## Required actions
A – In the post about top film scores of 2019, who composed the score for The Lighthouse?
B – Reproduce word for word the part of the film scores post starting at "Much like the" and ending at "Lighthouse (Mark Korven)".

Friday, February 14, 2020

My Top Film Scores of 2019

               At long last, it is time; as much fun as I have piecing together my Top Ten Best Films list each year, I get just as much joy out of revisiting the best in new music from the year, since film music continues to be one of the most underappreciated plaes for original music these days. For my money, these were the films that had the most memorable musical contributions that not only made their respective films better, but stand out on their own as amazing artistic creations in their own right.  Let's begin.


8. 1917 (Thomas Newman)


               Much like the film itself, the score for 1917 really kicks into high gear when the main characters embark on their mission and enter the utter hellscape of No Man's Land. The entire sequence of them picking their way, step by excruciating step, through wave after wave of death and destruction, was made all the more intense by the music laying on an extra layer of unease and dread about what lay around every corner.

7. The Lighthouse (Mark Korven)


               What a wild, strange, bizarro, and much-needed descent into toxic, masculine madness this film was, and the booming, bleary score underlying it perfected the atmosphere. The pounding sounds of the lighthouse itself are worked into the music, boring it into out heads just as much as it bores into the detiorating mind of Robert Pattinson.

## Dataset records
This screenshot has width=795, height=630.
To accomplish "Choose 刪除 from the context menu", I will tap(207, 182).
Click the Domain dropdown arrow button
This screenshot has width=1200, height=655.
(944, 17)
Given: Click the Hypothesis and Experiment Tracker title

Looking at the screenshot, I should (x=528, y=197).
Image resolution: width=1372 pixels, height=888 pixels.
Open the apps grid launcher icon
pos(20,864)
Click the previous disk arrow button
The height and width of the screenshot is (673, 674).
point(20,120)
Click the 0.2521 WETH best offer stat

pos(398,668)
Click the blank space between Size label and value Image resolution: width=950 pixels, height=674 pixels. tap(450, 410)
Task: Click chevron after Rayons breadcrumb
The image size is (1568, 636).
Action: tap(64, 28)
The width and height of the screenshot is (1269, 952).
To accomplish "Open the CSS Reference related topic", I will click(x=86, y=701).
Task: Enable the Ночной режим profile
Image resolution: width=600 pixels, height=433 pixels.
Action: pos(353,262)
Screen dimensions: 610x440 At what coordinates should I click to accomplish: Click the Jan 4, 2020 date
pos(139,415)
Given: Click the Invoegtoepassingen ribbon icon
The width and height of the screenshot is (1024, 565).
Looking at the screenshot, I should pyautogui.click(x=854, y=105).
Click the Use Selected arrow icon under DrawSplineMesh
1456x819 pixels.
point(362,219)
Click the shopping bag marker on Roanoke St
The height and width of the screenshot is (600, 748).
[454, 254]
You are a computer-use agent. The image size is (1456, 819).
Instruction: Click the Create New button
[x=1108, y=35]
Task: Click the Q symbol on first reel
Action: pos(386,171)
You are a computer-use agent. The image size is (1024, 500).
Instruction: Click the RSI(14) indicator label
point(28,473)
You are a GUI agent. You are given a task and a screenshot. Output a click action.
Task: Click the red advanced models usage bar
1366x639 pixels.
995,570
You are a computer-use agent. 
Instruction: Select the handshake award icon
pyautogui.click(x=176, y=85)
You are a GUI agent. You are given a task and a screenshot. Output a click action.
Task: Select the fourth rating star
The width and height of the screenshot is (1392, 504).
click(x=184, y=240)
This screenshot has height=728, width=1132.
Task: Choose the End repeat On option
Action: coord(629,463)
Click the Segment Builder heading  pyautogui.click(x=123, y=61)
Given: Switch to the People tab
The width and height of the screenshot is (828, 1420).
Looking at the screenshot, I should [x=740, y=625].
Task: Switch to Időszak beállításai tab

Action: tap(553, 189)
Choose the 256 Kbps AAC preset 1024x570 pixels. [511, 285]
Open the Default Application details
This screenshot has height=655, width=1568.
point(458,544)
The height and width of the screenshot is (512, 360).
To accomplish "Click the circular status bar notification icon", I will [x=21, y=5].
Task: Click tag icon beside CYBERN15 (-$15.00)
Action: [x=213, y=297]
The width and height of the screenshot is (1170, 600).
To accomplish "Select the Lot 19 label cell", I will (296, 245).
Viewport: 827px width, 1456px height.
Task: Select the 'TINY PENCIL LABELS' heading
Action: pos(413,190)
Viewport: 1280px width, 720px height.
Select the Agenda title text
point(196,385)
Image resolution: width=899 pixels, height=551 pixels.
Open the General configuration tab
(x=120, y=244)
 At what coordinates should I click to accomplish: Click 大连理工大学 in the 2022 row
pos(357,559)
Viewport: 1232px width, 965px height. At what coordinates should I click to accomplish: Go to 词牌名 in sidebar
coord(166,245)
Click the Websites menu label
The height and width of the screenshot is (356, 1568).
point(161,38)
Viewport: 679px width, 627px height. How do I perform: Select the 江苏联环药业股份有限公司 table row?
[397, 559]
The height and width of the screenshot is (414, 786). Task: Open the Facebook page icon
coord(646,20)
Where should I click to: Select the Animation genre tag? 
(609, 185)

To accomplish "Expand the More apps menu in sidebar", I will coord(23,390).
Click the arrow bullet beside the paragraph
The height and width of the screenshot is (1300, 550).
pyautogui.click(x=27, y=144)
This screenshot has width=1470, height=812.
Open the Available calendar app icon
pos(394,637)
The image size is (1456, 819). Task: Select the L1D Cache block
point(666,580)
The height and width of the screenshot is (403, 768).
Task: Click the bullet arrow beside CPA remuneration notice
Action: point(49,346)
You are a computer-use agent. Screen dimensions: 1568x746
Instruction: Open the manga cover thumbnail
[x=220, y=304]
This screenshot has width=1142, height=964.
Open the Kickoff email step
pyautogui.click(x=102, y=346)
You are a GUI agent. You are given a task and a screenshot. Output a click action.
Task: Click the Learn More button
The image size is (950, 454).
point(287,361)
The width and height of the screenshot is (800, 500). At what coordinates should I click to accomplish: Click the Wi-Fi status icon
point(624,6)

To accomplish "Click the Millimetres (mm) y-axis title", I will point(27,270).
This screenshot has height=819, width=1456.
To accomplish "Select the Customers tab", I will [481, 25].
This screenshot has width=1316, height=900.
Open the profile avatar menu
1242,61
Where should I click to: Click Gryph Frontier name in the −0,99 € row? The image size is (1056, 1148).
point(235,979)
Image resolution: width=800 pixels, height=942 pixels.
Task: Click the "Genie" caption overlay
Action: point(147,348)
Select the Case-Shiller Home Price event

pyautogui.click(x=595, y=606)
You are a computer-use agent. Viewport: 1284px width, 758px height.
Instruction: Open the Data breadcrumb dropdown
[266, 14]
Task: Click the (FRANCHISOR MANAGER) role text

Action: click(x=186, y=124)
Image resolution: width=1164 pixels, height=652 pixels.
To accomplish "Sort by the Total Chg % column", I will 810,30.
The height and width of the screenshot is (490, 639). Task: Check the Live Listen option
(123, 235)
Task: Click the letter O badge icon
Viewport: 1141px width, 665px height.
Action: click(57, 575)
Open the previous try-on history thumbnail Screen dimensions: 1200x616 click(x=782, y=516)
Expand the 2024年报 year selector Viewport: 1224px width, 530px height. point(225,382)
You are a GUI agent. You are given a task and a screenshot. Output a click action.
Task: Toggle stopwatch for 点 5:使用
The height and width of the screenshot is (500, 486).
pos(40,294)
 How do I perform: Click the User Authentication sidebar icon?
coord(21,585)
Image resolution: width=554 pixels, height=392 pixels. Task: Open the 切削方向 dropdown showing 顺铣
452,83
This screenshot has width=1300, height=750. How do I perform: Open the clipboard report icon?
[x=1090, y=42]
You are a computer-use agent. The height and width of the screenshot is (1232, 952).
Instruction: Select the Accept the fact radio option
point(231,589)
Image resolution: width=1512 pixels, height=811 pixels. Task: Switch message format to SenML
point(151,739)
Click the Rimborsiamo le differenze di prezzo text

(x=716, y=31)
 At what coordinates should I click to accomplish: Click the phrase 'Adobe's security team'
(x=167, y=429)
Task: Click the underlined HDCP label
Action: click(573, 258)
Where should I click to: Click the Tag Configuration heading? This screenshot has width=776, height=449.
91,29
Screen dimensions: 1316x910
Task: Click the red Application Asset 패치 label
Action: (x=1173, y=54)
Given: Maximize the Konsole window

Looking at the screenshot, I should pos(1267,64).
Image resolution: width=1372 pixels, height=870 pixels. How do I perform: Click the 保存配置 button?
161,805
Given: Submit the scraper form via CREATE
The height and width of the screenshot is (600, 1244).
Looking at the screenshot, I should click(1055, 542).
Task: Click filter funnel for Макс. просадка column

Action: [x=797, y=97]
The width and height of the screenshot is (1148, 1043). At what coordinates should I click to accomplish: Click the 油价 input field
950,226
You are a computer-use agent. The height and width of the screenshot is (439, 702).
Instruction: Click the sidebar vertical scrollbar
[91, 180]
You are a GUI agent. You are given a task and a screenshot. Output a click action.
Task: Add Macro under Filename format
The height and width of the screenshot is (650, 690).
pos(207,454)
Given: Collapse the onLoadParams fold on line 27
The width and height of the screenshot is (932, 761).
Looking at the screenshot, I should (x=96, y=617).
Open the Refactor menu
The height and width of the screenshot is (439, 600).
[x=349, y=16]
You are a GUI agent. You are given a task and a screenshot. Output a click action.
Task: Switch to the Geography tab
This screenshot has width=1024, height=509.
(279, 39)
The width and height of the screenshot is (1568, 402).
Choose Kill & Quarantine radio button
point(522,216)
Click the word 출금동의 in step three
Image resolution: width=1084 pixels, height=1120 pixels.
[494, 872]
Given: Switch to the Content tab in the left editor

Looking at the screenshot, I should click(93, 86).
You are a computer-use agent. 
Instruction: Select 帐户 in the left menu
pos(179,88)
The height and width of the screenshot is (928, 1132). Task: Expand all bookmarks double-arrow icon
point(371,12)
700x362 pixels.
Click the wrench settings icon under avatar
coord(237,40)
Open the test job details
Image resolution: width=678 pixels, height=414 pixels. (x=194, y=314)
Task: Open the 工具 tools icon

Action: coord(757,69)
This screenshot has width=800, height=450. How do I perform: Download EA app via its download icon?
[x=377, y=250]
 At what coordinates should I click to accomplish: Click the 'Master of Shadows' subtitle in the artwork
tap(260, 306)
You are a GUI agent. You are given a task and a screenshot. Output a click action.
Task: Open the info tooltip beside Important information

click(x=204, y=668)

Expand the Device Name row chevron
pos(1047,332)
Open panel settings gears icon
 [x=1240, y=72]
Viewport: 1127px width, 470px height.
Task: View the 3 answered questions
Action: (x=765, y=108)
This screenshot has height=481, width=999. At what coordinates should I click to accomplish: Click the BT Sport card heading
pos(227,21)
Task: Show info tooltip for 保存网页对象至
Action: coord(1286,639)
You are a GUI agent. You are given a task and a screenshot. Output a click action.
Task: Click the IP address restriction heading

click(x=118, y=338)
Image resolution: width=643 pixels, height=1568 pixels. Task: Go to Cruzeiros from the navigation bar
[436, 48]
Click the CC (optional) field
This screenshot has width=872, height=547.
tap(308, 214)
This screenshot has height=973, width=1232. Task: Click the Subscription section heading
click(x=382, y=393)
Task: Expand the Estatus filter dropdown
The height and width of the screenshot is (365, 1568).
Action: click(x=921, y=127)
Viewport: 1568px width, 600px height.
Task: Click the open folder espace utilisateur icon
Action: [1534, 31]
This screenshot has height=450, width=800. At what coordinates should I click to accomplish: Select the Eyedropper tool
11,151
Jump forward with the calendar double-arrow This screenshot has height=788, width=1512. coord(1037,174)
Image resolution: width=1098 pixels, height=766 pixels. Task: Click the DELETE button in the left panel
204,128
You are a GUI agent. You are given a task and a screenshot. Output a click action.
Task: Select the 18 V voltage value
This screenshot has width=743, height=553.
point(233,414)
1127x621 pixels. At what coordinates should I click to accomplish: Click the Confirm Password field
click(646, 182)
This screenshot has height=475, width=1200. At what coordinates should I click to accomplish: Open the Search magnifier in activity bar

## Per-task answers
A – Mark Korven

B –
Much like the film itself, the score for 1917 really kicks into high gear when the main characters embark on their mission and enter the utter hellscape of No Man's Land. The entire sequence of them picking their way, step by excruciating step, through wave after wave of death and destruction, was made all the more intense by the music laying on an extra layer of unease and dread about what lay around every corner.

7. The Lighthouse (Mark Korven)